# Folklife Meetup!



## christianarchy (May 26, 2010)

Okay there are multiple threads with people saying they are gonna go, but who wants to meet up and hang out? I feel like there are gonna be a lotta StP people there, we should get something going maybe?
I will be there everyday, with food probably too, and a place to stay if we get along.
Folklife Roll call!
-Christopher


----------



## WapatoGreyer (Mar 28, 2011)

Oh, hey you. When are the dates??


----------



## Uncle Mom (Mar 28, 2011)

last week of May

link:
Northwest Folklife - Home


----------



## Filth (Mar 29, 2011)

ill meet up with ya when i get to seattle, i gotta find jonny first though and give him a hard time. ill post on here when im there.


----------



## Alaska (Mar 29, 2011)

I'm down. Will also be there the entire time, and probably even before it starts. Not the biggest fan of Seattle, but yeah. Only problem with staying the entire time is when it's all over, it's going to be hard to get the fuck out.

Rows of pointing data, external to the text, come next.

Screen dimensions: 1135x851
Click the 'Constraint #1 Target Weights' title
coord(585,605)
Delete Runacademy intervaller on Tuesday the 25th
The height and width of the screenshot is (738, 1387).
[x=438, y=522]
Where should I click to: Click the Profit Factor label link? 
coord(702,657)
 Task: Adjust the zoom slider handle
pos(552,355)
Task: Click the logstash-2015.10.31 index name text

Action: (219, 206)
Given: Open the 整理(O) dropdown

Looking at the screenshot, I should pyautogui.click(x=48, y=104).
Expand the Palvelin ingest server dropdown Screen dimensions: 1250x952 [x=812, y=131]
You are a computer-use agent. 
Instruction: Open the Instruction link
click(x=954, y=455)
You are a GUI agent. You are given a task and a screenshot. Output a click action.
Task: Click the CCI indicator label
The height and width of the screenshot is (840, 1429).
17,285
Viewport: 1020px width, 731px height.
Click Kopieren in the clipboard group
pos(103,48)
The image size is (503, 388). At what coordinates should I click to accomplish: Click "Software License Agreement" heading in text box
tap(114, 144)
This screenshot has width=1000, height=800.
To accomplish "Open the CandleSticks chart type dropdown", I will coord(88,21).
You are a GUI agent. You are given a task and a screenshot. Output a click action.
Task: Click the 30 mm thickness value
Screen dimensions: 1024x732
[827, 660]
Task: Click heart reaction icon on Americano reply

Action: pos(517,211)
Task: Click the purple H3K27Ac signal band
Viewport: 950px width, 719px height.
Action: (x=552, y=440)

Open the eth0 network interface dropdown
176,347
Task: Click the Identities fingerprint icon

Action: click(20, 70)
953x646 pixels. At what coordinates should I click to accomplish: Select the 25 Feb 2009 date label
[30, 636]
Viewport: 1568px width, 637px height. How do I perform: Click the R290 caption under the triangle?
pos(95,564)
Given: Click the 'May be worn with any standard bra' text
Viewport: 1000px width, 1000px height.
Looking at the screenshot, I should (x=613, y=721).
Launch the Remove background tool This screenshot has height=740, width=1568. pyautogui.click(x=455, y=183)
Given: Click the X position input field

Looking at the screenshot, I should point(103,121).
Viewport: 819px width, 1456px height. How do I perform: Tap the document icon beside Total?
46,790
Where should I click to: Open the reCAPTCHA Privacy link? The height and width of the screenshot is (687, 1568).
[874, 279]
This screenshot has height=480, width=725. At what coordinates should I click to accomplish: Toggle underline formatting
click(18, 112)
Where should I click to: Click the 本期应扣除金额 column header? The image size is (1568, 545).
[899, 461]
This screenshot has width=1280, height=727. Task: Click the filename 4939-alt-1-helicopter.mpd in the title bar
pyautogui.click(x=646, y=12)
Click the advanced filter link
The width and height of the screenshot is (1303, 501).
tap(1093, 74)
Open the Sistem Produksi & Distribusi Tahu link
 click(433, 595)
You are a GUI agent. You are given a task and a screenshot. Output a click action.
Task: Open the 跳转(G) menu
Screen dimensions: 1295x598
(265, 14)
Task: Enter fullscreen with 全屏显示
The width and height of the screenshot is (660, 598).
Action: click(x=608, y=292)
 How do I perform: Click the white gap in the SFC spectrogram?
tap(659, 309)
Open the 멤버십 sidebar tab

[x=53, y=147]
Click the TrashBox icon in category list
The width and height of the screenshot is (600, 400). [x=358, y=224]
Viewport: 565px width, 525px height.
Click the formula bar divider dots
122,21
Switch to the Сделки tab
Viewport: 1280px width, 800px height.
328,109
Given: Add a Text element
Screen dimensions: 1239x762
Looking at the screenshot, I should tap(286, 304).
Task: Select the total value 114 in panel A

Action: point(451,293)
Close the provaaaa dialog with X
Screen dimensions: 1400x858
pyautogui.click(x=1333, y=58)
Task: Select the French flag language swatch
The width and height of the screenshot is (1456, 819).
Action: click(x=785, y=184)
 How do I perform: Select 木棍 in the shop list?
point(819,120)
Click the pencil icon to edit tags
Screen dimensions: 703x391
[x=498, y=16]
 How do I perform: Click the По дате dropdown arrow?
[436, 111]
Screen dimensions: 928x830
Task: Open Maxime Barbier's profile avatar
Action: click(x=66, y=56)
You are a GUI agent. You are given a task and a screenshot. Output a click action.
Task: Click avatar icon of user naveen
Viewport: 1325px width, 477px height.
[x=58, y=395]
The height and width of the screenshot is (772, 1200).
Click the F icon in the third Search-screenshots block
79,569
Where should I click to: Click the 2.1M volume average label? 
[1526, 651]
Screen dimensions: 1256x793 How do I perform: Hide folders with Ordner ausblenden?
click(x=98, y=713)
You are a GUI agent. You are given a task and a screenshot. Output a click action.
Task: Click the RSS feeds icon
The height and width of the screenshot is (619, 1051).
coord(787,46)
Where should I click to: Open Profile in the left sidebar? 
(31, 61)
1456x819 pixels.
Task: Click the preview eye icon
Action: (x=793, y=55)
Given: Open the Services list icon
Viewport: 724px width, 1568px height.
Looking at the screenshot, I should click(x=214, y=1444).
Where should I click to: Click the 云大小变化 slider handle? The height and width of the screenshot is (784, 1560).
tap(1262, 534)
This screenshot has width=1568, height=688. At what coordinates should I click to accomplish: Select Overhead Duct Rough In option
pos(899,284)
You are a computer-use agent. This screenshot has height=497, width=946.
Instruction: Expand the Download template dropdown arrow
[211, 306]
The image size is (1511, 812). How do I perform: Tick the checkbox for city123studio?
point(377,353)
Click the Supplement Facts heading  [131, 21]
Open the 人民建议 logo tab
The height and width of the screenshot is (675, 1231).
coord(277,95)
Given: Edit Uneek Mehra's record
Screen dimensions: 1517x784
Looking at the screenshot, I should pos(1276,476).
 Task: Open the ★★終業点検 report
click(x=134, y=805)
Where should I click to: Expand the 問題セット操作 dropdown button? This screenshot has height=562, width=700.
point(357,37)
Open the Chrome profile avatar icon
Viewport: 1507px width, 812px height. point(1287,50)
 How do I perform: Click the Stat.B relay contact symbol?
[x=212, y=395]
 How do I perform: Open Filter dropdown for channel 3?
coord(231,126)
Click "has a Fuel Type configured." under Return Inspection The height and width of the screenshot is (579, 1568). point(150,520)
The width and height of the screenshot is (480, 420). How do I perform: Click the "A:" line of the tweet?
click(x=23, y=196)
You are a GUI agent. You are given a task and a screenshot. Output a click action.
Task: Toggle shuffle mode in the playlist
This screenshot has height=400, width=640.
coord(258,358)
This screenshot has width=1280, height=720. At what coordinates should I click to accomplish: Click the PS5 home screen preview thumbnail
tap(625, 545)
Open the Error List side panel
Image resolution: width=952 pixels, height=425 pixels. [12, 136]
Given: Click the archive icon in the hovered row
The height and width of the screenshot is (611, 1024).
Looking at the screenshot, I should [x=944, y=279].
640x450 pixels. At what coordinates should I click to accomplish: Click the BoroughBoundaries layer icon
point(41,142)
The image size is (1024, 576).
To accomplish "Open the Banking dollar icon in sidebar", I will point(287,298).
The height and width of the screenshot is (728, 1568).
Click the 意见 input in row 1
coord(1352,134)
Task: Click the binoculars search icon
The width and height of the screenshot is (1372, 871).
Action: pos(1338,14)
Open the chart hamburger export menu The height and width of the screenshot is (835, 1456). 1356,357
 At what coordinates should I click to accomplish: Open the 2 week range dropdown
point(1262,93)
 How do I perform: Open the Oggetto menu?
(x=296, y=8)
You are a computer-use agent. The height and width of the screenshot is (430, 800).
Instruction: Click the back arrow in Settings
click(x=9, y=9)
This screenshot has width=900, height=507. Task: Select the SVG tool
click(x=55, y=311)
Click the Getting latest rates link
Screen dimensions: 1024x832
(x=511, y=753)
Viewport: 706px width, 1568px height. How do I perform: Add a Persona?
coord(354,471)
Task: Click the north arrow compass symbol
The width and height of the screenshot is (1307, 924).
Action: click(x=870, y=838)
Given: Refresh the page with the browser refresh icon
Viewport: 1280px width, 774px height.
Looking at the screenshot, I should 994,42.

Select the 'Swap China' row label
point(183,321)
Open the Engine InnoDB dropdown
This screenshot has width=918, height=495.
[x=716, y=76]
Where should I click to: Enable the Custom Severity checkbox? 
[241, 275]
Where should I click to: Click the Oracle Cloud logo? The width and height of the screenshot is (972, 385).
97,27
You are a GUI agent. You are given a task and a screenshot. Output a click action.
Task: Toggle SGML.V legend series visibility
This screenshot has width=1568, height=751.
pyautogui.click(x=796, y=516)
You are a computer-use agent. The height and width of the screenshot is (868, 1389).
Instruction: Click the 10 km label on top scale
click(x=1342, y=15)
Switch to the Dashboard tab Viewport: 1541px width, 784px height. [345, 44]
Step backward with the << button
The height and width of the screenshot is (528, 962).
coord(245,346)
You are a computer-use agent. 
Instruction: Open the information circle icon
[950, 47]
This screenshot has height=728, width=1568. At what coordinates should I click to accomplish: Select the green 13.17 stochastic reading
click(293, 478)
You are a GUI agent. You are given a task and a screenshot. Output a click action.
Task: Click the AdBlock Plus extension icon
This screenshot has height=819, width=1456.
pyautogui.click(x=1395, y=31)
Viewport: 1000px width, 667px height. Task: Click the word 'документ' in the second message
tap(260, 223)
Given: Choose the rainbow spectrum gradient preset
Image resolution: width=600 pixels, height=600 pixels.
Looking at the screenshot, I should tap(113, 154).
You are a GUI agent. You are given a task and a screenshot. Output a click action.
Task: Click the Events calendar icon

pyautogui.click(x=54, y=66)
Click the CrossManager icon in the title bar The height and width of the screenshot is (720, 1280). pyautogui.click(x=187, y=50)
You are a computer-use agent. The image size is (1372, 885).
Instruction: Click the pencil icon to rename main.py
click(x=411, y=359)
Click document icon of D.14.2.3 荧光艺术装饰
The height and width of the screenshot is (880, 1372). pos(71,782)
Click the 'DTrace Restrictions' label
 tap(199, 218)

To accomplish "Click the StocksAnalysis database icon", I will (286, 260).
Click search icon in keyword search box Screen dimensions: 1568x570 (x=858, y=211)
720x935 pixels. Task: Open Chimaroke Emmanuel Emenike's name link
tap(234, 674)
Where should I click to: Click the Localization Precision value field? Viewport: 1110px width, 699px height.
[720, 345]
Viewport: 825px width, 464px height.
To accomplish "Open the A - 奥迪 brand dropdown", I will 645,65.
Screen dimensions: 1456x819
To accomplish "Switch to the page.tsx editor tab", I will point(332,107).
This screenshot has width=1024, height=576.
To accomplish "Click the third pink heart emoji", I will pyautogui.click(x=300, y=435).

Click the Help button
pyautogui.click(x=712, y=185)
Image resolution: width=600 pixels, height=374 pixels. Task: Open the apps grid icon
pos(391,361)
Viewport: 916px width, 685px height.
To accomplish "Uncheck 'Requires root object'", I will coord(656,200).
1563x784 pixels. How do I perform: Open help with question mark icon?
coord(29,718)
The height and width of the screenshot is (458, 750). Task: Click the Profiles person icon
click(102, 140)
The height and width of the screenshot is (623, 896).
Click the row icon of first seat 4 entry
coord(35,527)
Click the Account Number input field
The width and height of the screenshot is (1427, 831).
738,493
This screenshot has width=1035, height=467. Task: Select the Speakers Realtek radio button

Anyone leaving in a van or something that's willing to take a kid or two? Kind of getting ahead of myself, but I despise yard rushes. Ack.


----------



## Dameon (Mar 29, 2011)

Already in Seattle. Going to be busking at Folklife. Keep an eye out for Bums Making a Mess All Over the City.


----------



## christianarchy (Mar 31, 2011)

The OP was for LAST YEARS folklife....and I don't have a place for any of you kids to stay. But I would like to meet y'all. Redirect the convo here; http://squattheplanet.com/where/events/13809-folklife-2011-a.html


----------